In a ground-breaking discovery that will have a major impact on our understanding of the regulation and function of our genes and DNA - our genetic blueprint - a group of scientists in South Africa is the first to show that when genes interact in three dimensions, or engage in so-called 'gene kissing', this has a major impact on how genes are switched on inside the cell. This landmark finding appears in the 24 October 2013 issue of the journal Cell, one of the world's most prestigious research publications.

This is only the fifth South African-affiliated article that has ever been published in Cell, and one of just two articles in three decades to feature an all-South African-based cast.

A long-standing question in biology is whether 'gene kissing' is a cause - or simply correlated - with gene activation. This question was finally answered when a team led by Dr Musa Mhlanga, CSIR gene expression and biophysics research group leader, together with a collaborator at the University of the Witwatersrand faculty of Health Sciences, performed ground-breaking experiments to show that 'gene kissing' can switch genes on. The discovery sheds light on how genes change from inactive to active states, and how different genes can coordinate their activity simultaneously.

Within each of our cells lies an incredible 1.2 metres of tightly coiled DNA, shrunk to a size one fiftieth that of a grain of sand. These genes encode our physical traits, such as eye colour or blood type. However, DNA also codes for genes that function constantly to keep us alive. These need to be switched 'on' and 'off' by the cell as needed. How gene activity is regulated has been the subject of intense study for many years, and scientists have suspected for some time that the physical contact between genes, or 'gene kissing' could play a role.
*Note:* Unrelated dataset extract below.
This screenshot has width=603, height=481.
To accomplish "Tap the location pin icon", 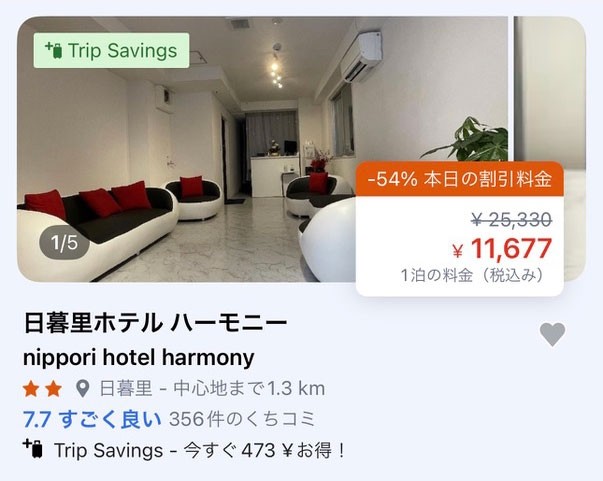I will click(x=82, y=389).
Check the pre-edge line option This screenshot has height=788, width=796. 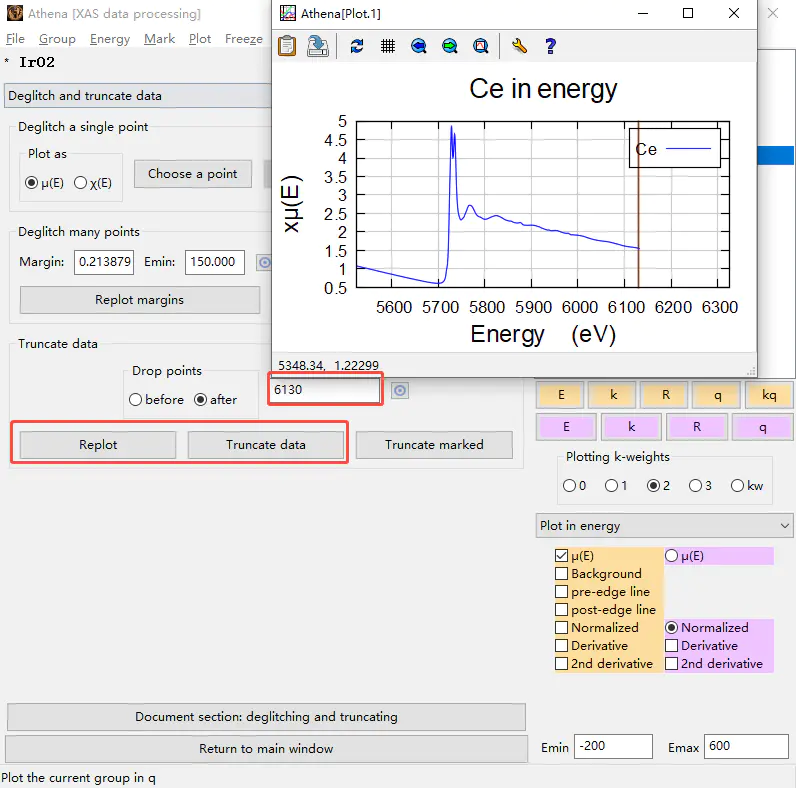(561, 592)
"DNA is coiled and tangled like spaghetti inside the cell," explains Prof Marc Weinberg from the University of the Witwatersrand and co-author of the study. "So, there are many places where the DNA touches and intersects. These interactions could be crucial to how the information in the DNA is read and interpreted by the cell, but this had never been shown before."

State-of-the-art microscopes, which were custom-built in South Africa by Dr Mhlanga's group, were an important tool in being able to achieve single-molecule resolution in imaging this gene activity by peering deep into the nucleus of cells. These tools enabled them to see the activity of even a single gene, among the 30 000 human genes. Then, using DNA nucleases - nicknamed 'molecular scissors' - they were able to cut DNA at precise locations to prevent genes from making contact.

According to lead author and Claude Leon postdoctoral fellow, Dr Stephanie Fanucchi, "being able to alter the genetic code in this manner is the 'holy grail' of molecular biology, but has only recently been made possible". In this way, some genes were shown to 'kiss' in order to be switched 'on' and surprisingly in this instance, one gene acts as a master gene to orchestrate the activity of other genes. Co-author and Claude Leon postdoctoral fellow, Dr Youtaro Shibayama, remarks, "We jumped on the technology of producing efficient 'molecular scissors' as soon as it became available last year, and our integrated expertise in microscopy and molecular biology, combined with creative thinking, gave us a unique advantage over our peers in conducting this study."

The group is focusing some of its efforts on what this work could mean for human health. In late 2011, Dr Mhlanga's laboratory at the CSIR was the first in Africa to generate induced pluripotent stem cells, a type of stem cells which could hold the key to growing new tissue to replace that which is diseased - and can even be used to create disease models 'in a dish'. This occurred several years after the initial breakthrough in this respect in Japan. Combined with the knowledge to alter the genetic code and control gene activity, exciting novel experiments and therapeutic avenues can be envisaged for the future. Scientists will gain a deeper understanding of cancer, chronic diseases such as diabetes, allergy responses and a host of other diseases and important cellular processes. This important research, which has now been published, gives scientists across the globe new knowledge and tools about how genes behave and how to direct them, paving the way for future discoveries.

Senior author, Dr Mhlanga, is passionate about what this discovery means, globally and to South Africa: "This work germinated from a desire to answer a fundamental long-standing question in gene regulation. Our goal is that scientists in Africa should not simply be consumers of fundamental scientific discoveries; rather they should be active contributors and producers to this body of basic scientific knowledge. We would like to train the next generation of scientists in Africa to become excellent scientists who routinely produce ground-breaking work. In this endeavour, we are very grateful for the continued support we receive from the Department of Science and Technology Emerging Research Area programme for several aspects of this work over the last few years."

The Minister of Science and Technology, Mr Derek Hanekom says this achievement makes the country proud.

"We are proud of this achievement made through the pioneering research of the CSIR and its partners. We are confident that this important finding will shed light on and give scientists and researchers greater understanding of the treatment of a number of diseases, as well as insight into important cellular processes," says Hanekom.

The paper is titled, Chromosomal Contact Permits Transcription between Coregulated Genes, and is authored by Stephanie Fanucchi, Youtaro Shibayama, Shaun Burd, Marc S Weinberg, and Musa M Mhlanga.